What is asked: Continue the forum thread about Avro map keys from the point where it stops.

Apache Avro: map uses CharSequence as key

2019-01-14 18:37发布

问题:

I am using Apache Avro.

My schema has map type:

{"name": "MyData", 
  "type" :  {"type": "map", 
              "values":{
                   "type": "record",
                   "name": "Person",
                   "fields":[
                      {"name": "name", "type": "string"},
                      {"name": "age", "type": "int"},

                ]
                }
               }
}

After compile the schema, the genated Java class use CharSequence as the key for the Map MyData.

It is very inconvenient to use CharSequence in Map as key, is there a way to generate String type key for Map in Apache Avro?

P.S.

Problem is that, for example dataMap.containsKey("SOME_KEY") will returns false even though there is such key there, just because it is CharSequence. Besides, put an map entry with a existing key doesn't relpace the old one. That's why I say it is inconvenient to use CharSequence as key.

回答1:

Apparently, there is a workaround for this problem in Avro 1.6. You specify the string type in your project's POM file:

  <stringType>String</stringType>

This is mentioned in this issue is AVRO-803 ... though the plugin's web documentation doesn't reflect this.



回答2:

This JIRA discussion is relevant. The main point of CharSequence still being used is backwards-compatability.

And like Charles Forsythe pointed out, there has been added a workaround for when String is necessary, by setting the string property in the schema.

 { "type": "string", "avro.java.string": "String" }

The default type here is their own Utf8 class. In addition to manual specification and the pom.xml setting, there is even an avro-tools compile option for it, the -string option:

java -jar avro-tools.1.7.5.jar compile -string schema /path/to/schema .

Records:
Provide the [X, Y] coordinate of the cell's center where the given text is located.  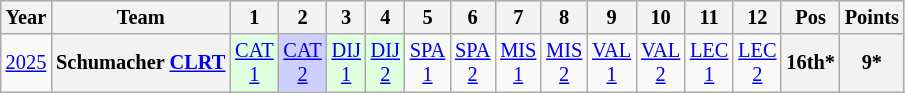
LEC1 [709, 63]
Pos [810, 17]
Schumacher CLRT [140, 63]
Year [26, 17]
2 [302, 17]
SPA2 [472, 63]
Points [872, 17]
3 [346, 17]
CAT2 [302, 63]
6 [472, 17]
Team [140, 17]
16th* [810, 63]
SPA1 [428, 63]
7 [518, 17]
9 [612, 17]
4 [386, 17]
DIJ2 [386, 63]
1 [254, 17]
LEC2 [757, 63]
5 [428, 17]
MIS2 [564, 63]
MIS1 [518, 63]
DIJ1 [346, 63]
VAL2 [660, 63]
8 [564, 17]
9* [872, 63]
2025 [26, 63]
11 [709, 17]
VAL1 [612, 63]
12 [757, 17]
10 [660, 17]
CAT1 [254, 63]
Provide the (X, Y) coordinate of the cell's center where the given text is located.  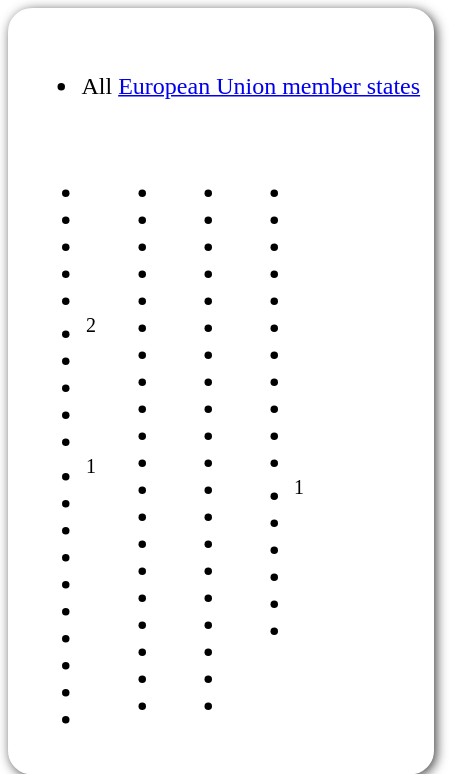
All European Union member states 21 1 (221, 391)
21 (60, 442)
1 (270, 442)
Capture the cell that displays the provided text and extract its [X, Y] central coordinate. 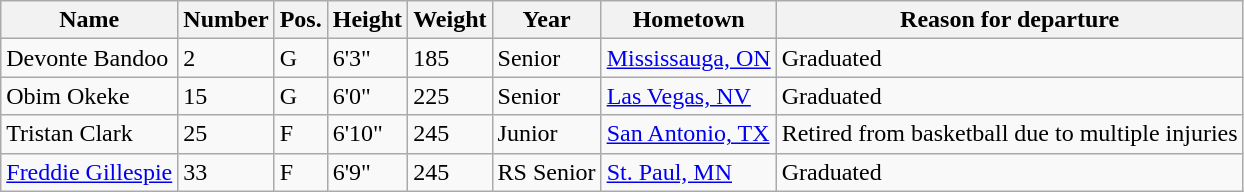
Year [546, 20]
Weight [450, 20]
185 [450, 58]
6'10" [367, 134]
Junior [546, 134]
6'0" [367, 96]
6'3" [367, 58]
Number [226, 20]
San Antonio, TX [688, 134]
25 [226, 134]
St. Paul, MN [688, 172]
Pos. [300, 20]
Retired from basketball due to multiple injuries [1010, 134]
Las Vegas, NV [688, 96]
Hometown [688, 20]
Name [90, 20]
6'9" [367, 172]
Tristan Clark [90, 134]
Freddie Gillespie [90, 172]
15 [226, 96]
33 [226, 172]
2 [226, 58]
Reason for departure [1010, 20]
Mississauga, ON [688, 58]
Devonte Bandoo [90, 58]
Height [367, 20]
Obim Okeke [90, 96]
RS Senior [546, 172]
225 [450, 96]
Identify which cell holds the provided text, then report its (X, Y) central coordinate. 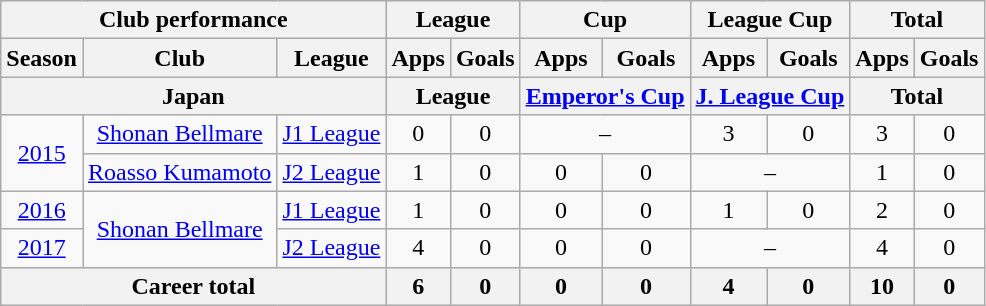
Career total (194, 286)
Club performance (194, 20)
Japan (194, 96)
6 (418, 286)
League Cup (770, 20)
Season (42, 58)
Cup (605, 20)
Emperor's Cup (605, 96)
Roasso Kumamoto (179, 172)
Club (179, 58)
2017 (42, 248)
2 (882, 210)
J. League Cup (770, 96)
10 (882, 286)
2016 (42, 210)
2015 (42, 153)
Search for the cell housing the specified text and yield its [X, Y] center coordinate. 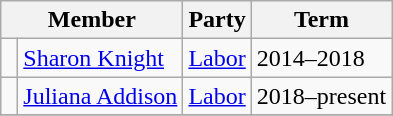
Member [92, 20]
2014–2018 [321, 58]
Party [217, 20]
2018–present [321, 96]
Sharon Knight [100, 58]
Juliana Addison [100, 96]
Term [321, 20]
Pinpoint the cell where the given text exists, returning its (x, y) midpoint coordinate. 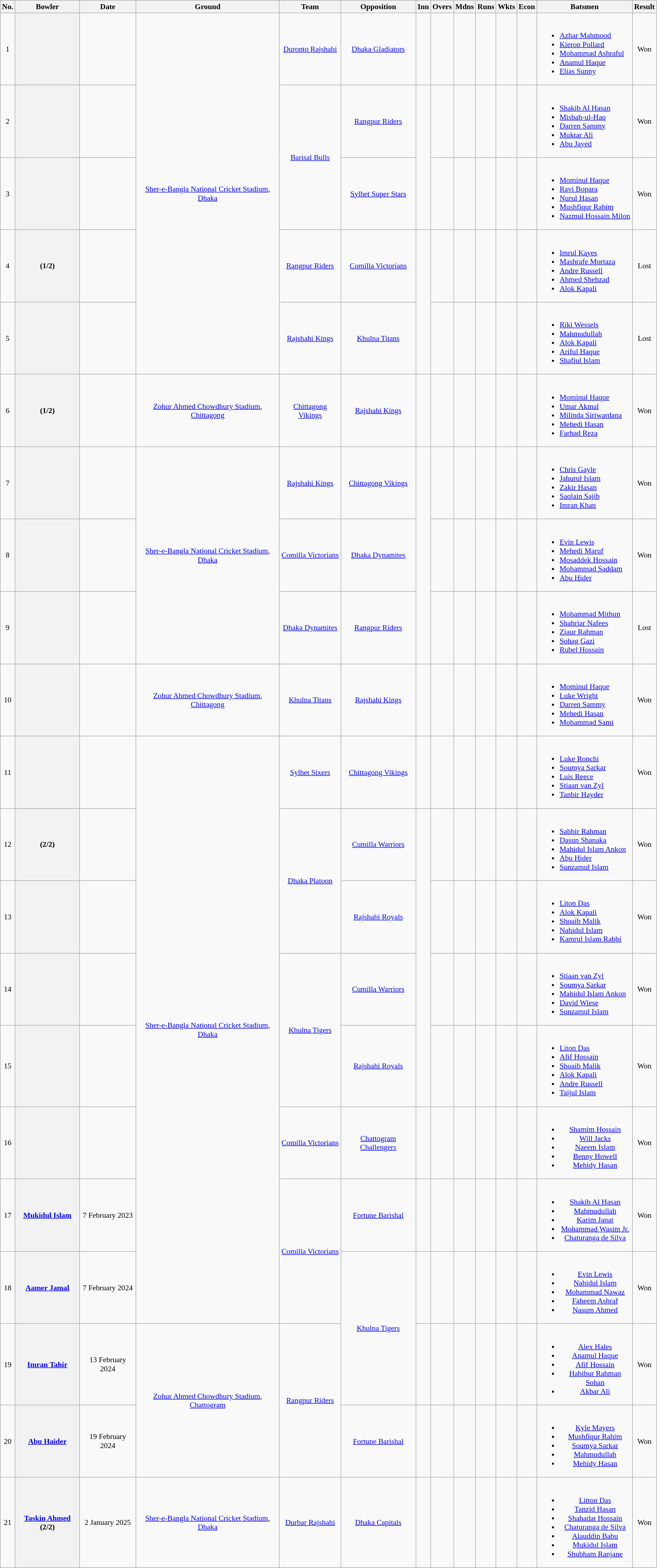
19 (8, 1364)
Econ (527, 7)
9 (8, 627)
2 (8, 121)
Liton DasAfif HossainShoaib MalikAlok KapaliAndre RussellTaijul Islam (584, 1066)
7 February 2024 (108, 1287)
16 (8, 1142)
Date (108, 7)
Chris GayleJahurul IslamZakir HasanSaqlain SajibImran Khan (584, 483)
20 (8, 1440)
Inn (423, 7)
Team (310, 7)
Sabbir RahmanDasun ShanakaMahidul Islam AnkonAbu HiderSunzamul Islam (584, 844)
Ground (207, 7)
Sher-e-Bangla National Cricket Stadium,Dhaka (207, 1521)
2 January 2025 (108, 1521)
Chattogram Challengers (378, 1142)
Bowler (48, 7)
Mukidul Islam (48, 1214)
Taskin Ahmed (2/2) (48, 1521)
Evin LewisMehedi MarufMosaddek HossainMohammad SaddamAbu Hider (584, 555)
14 (8, 989)
7 (8, 483)
Evin LewisNahidul IslamMohammad NawazFaheem AshrafNasum Ahmed (584, 1287)
Dhaka Capitals (378, 1521)
Shakib Al HasanMahmudullahKarim JanatMohammad Wasim Jr.Chaturanga de Silva (584, 1214)
Liton DasAlok KapaliShoaib MalikNahidul IslamKamrul Islam Rabbi (584, 916)
Wkts (507, 7)
1 (8, 49)
Litton DasTanzid HasanShahadat HossainChaturanga de SilvaAlauddin BabuMukidul IslamShubham Ranjane (584, 1521)
15 (8, 1066)
Mohammad MithunShahriar NafeesZiaur RahmanSohag GaziRubel Hossain (584, 627)
Mominul HaqueLuke WrightDarren SammyMehedi HasanMohammad Sami (584, 699)
Imran Tahir (48, 1364)
Barisal Bulls (310, 158)
Kyle MayersMushfiqur RahimSoumya SarkarMahmudullahMehidy Hasan (584, 1440)
10 (8, 699)
7 February 2023 (108, 1214)
13 (8, 916)
Aamer Jamal (48, 1287)
21 (8, 1521)
Abu Haider (48, 1440)
Overs (442, 7)
6 (8, 410)
Dhaka Gladiators (378, 49)
Imrul KayesMashrafe MortazaAndre RussellAhmed ShehzadAlok Kapali (584, 266)
13 February 2024 (108, 1364)
Mominul HaqueRavi BoparaNurul HasanMushfiqur RahimNazmul Hossain Milon (584, 193)
17 (8, 1214)
18 (8, 1287)
Azhar MahmoodKieron PollardMohammad AshrafulAnamul HaqueElias Sunny (584, 49)
Sylhet Sixers (310, 772)
Dhaka Platoon (310, 880)
Opposition (378, 7)
3 (8, 193)
Shakib Al HasanMisbah-ul-HaqDarren SammyMuktar AliAbu Jayed (584, 121)
Mdns (465, 7)
Batsmen (584, 7)
Zohur Ahmed Chowdhury Stadium, Chattogram (207, 1400)
No. (8, 7)
Result (645, 7)
5 (8, 338)
Luke RonchiSoumya SarkarLuis ReeceStiaan van ZylTanbir Hayder (584, 772)
Shamim HossainWill JacksNaeem IslamBenny HowellMehidy Hasan (584, 1142)
Alex HalesAnamul HaqueAfif HossainHabibur Rahman SohanAkbar Ali (584, 1364)
11 (8, 772)
Stiaan van ZylSoumya SarkarMahidul Islam AnkonDavid WieseSunzamul Islam (584, 989)
Durbar Rajshahi (310, 1521)
Duronto Rajshahi (310, 49)
(2/2) (48, 844)
8 (8, 555)
4 (8, 266)
12 (8, 844)
Sylhet Super Stars (378, 193)
Mominul HaqueUmar AkmalMilinda SiriwardanaMehedi HasanFarhad Reza (584, 410)
Riki WesselsMahmudullahAlok KapaliAriful HaqueShafiul Islam (584, 338)
19 February 2024 (108, 1440)
Runs (486, 7)
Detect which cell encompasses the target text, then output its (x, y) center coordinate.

Response to this exercise:
回答3:

Apparently, by default, Avro uses CharSequence. I found a way to configure it to convert to String

From Avro 1.6.0 onward, there is an option to have Avro always perform the conversion to String. There are a couple of ways to achieve this. The first is to set the avro.java.string property in the schema to String:

         { "type": "string", "avro.java.string": "String" }

I have not tested this.



回答4:

Regardless of whether it's possible to force Avro to use a String, using CharSequence directly is a bad implementation because CharSequence isn't Comparable<CharSequence> and doesn't even specify equality of two identical sequences. I suggest filing this as a bug against Avro.



回答5:

a quick solution(the value type could be other Objects, now I am):

Map<String, String> convertToStringMap(Map<CharSequence, CharSequence> map){
    if (null == map){
        return null;
    }
    HashMap<String, String> result = new  HashMap<String, String>();
    for(CharSequence key: map.keySet()){
        CharSequence k_value = map.get(key);
        String s_key = key.toString();
        String s_value = k_value.toString();
        result.put(s_key, s_value);
    }
    return result;
}


回答6:

I think explicitly convert String to Utf8 will work. "some_key" -> new Utf8("some_key") and use this as your key for the map.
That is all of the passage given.